╭─ Records provided

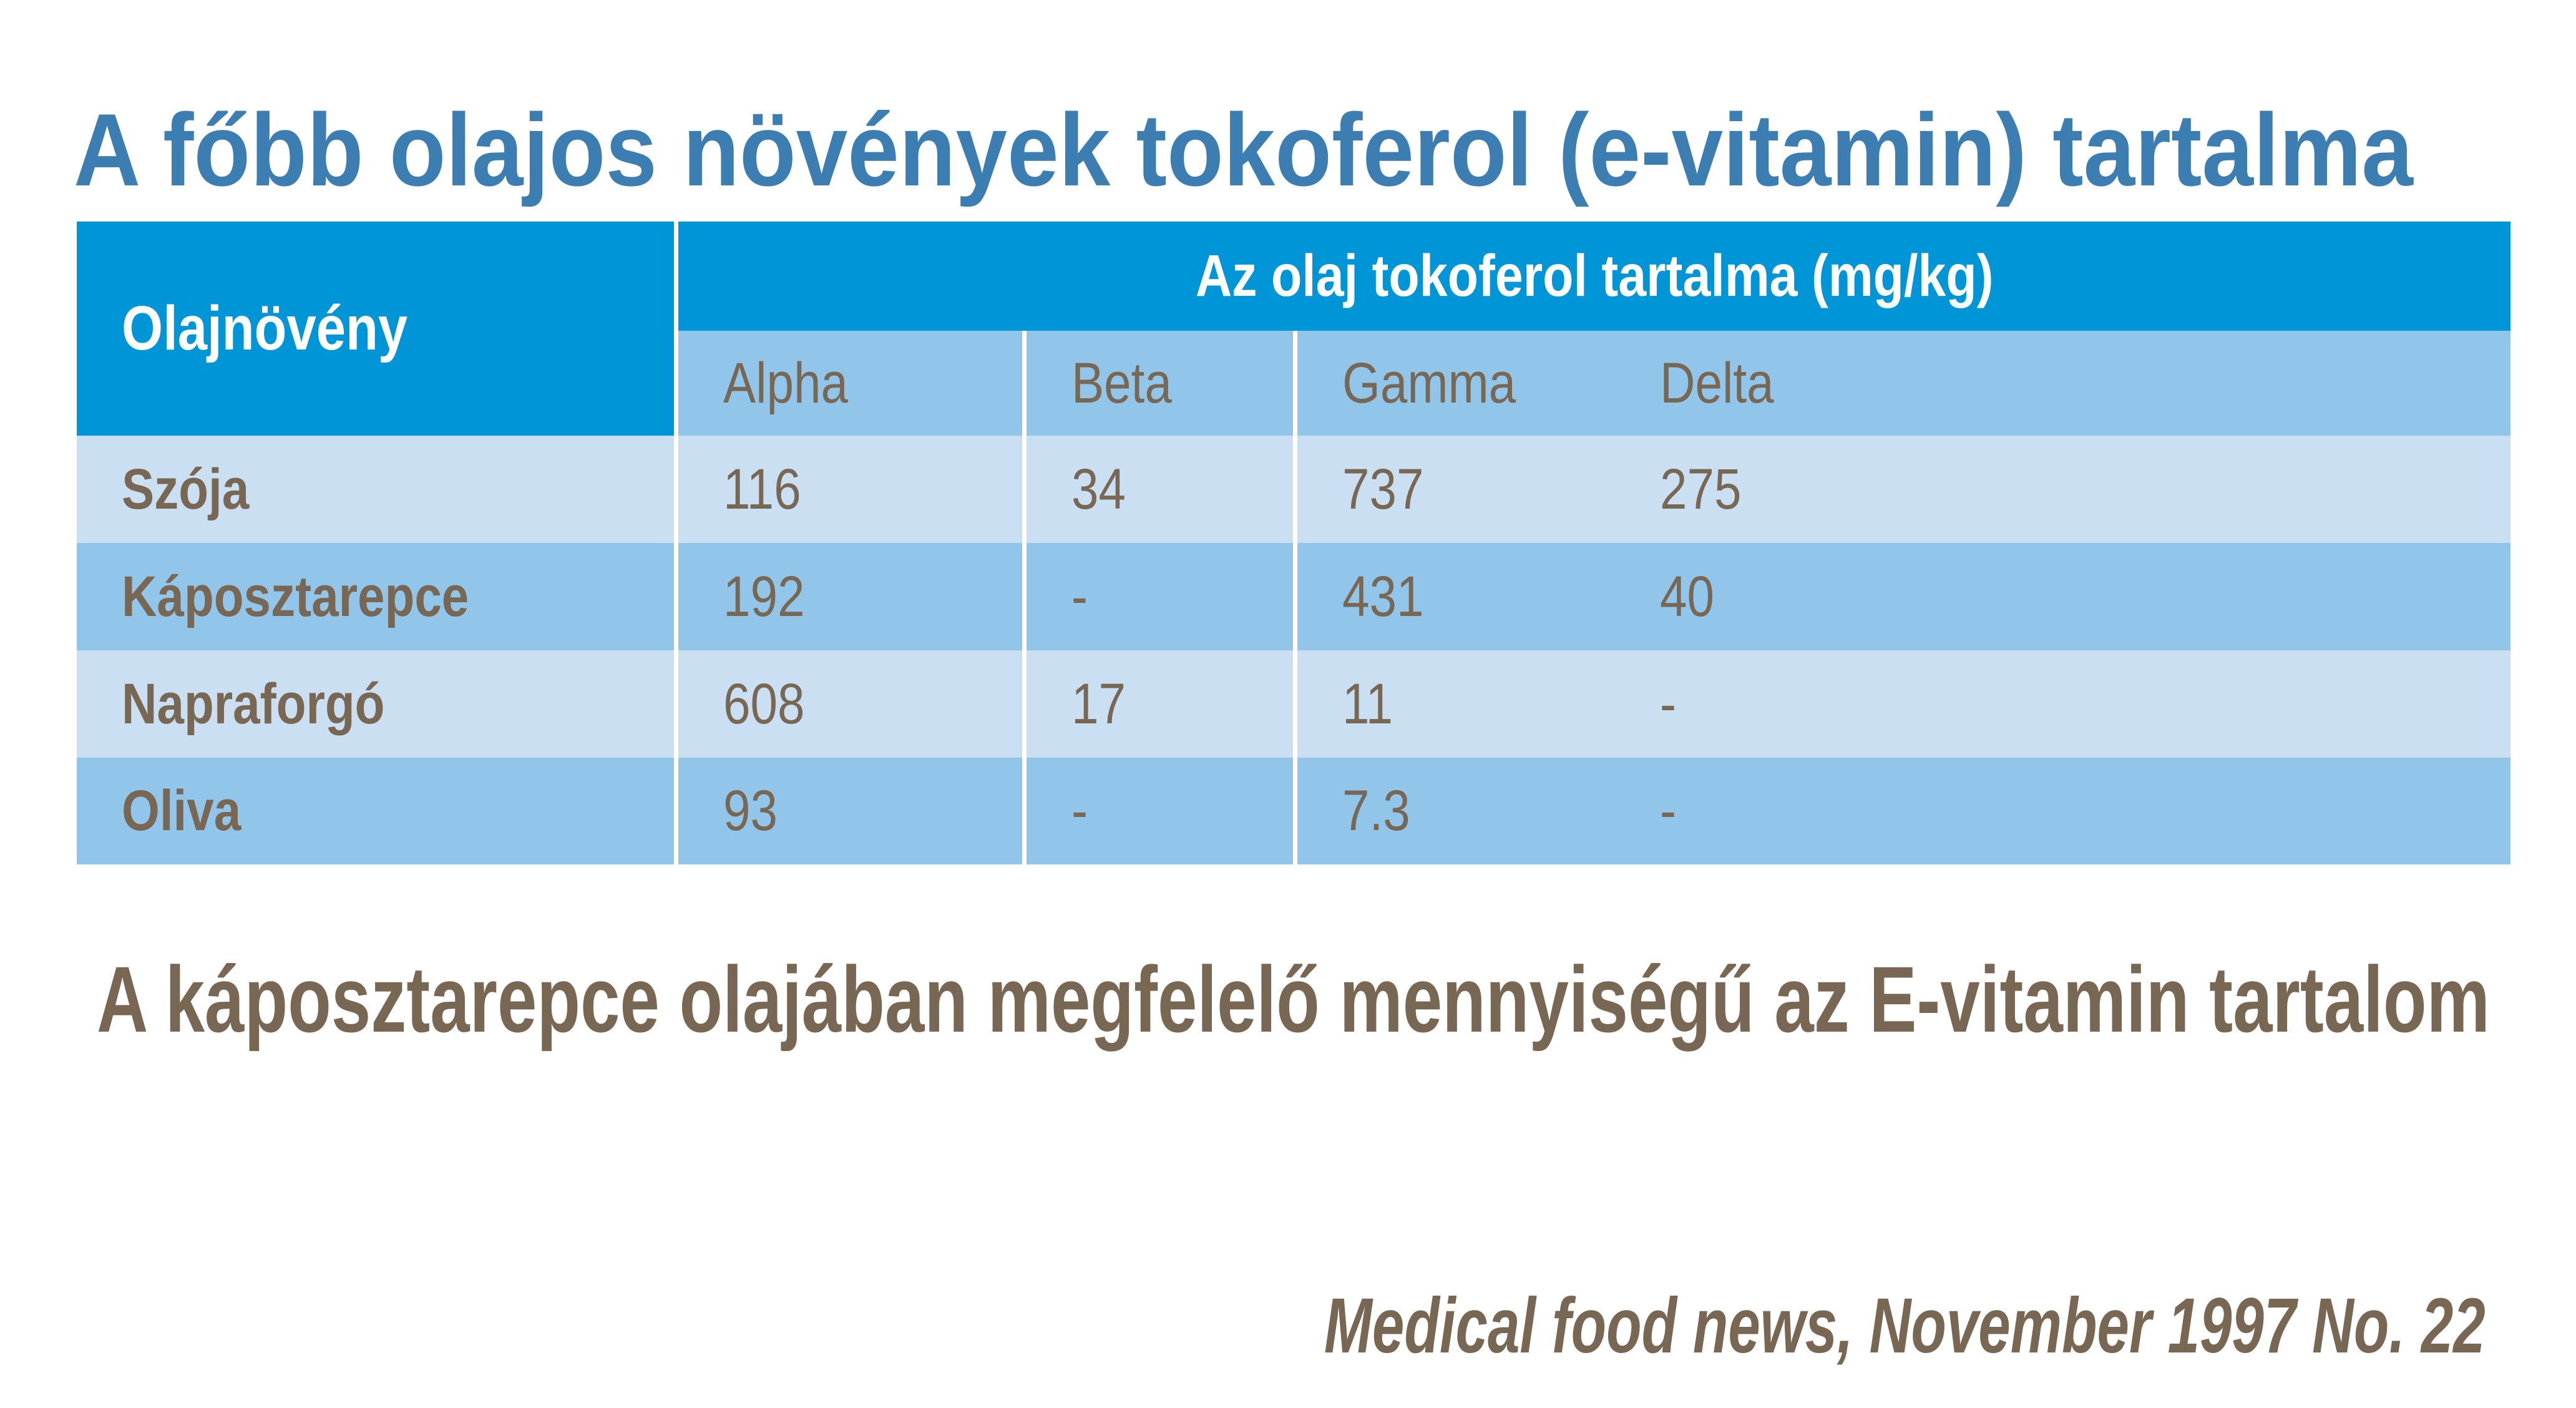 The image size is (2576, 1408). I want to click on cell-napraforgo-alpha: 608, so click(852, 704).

╰─
╭─ Records provided

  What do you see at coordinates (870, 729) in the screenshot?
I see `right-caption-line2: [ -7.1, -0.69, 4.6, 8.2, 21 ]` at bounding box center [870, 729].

╰─
╭─ Records provided

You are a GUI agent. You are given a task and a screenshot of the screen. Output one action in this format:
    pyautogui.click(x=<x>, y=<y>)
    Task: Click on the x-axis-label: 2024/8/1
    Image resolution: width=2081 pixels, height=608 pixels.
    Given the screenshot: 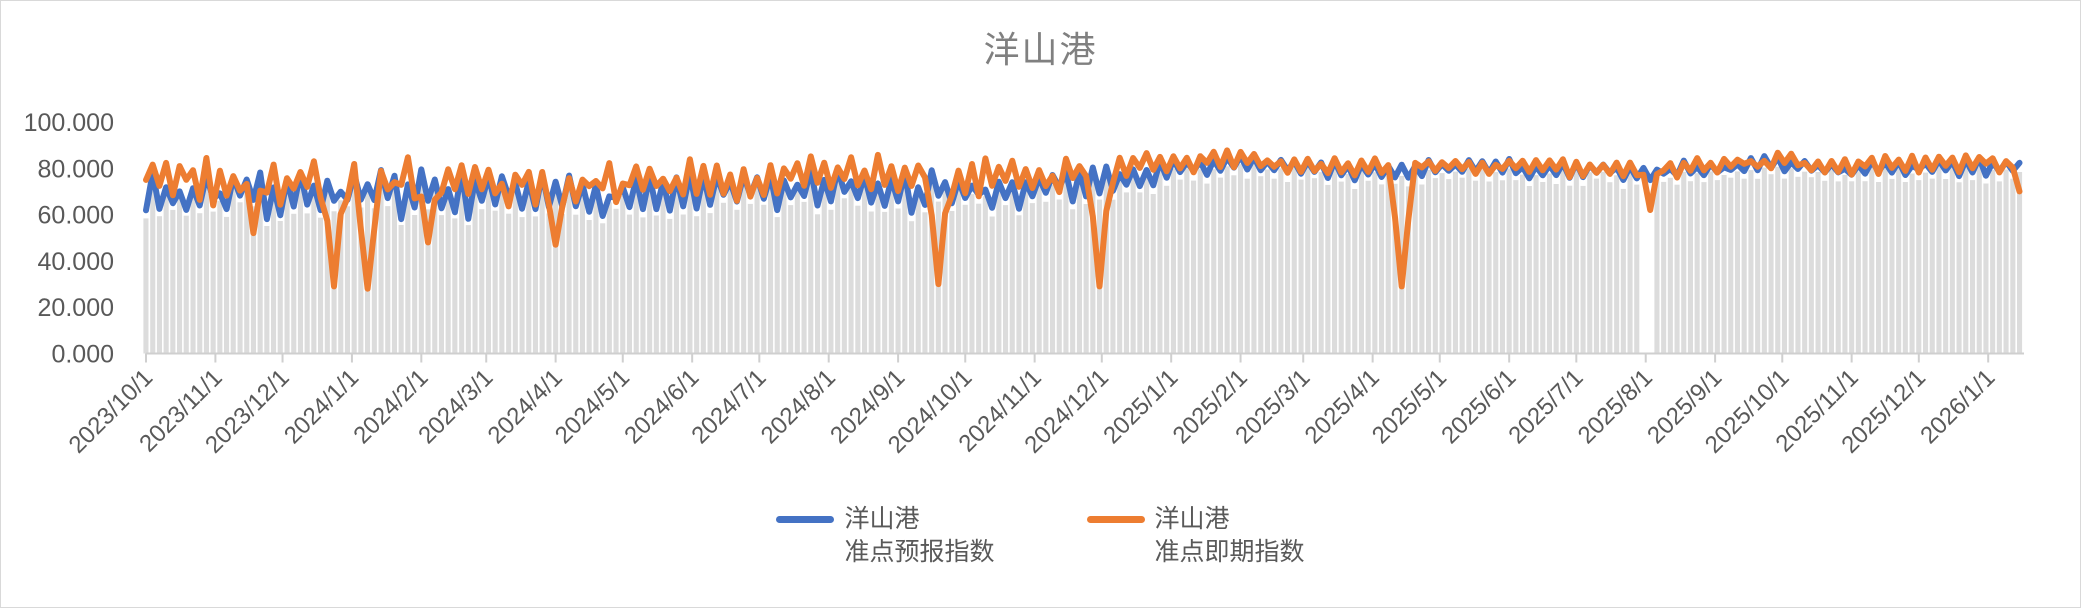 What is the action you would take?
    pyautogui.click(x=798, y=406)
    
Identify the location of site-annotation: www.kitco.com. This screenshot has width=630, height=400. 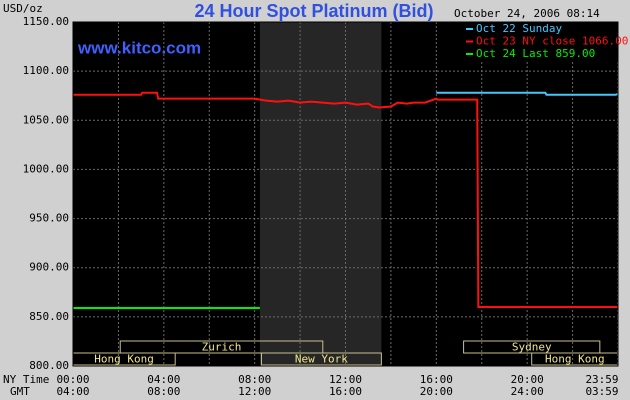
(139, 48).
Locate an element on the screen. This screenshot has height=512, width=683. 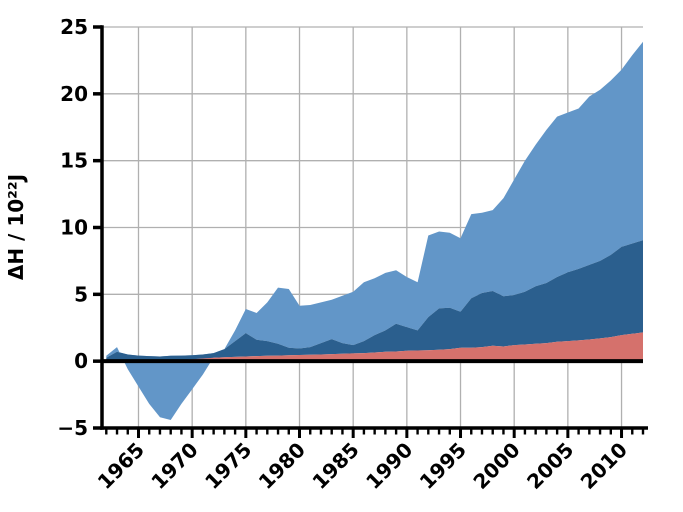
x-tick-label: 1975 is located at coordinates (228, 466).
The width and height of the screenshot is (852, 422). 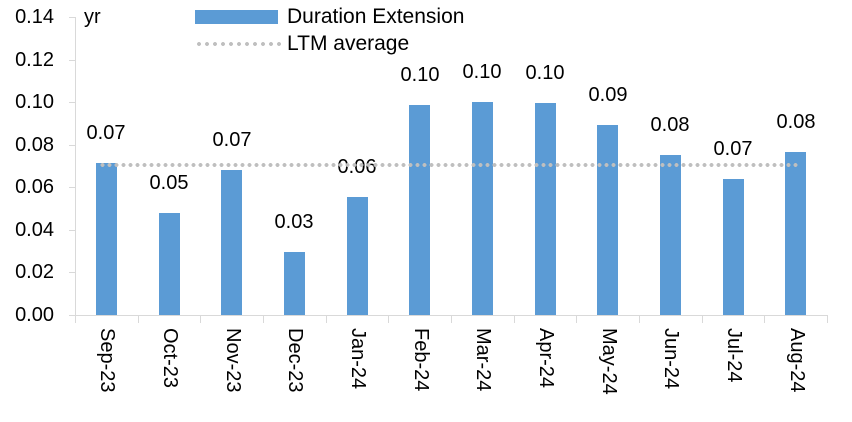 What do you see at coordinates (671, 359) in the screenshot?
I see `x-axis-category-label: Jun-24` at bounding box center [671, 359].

╰─

### Directions for this task
Copy out the records verbatim from the line that contains "What do you see at coordinates (870, 729)" to the line that contains "center [870, 729].", including both of those lines.

### Output below
  What do you see at coordinates (870, 729) in the screenshot?
I see `right-caption-line2: [ -7.1, -0.69, 4.6, 8.2, 21 ]` at bounding box center [870, 729].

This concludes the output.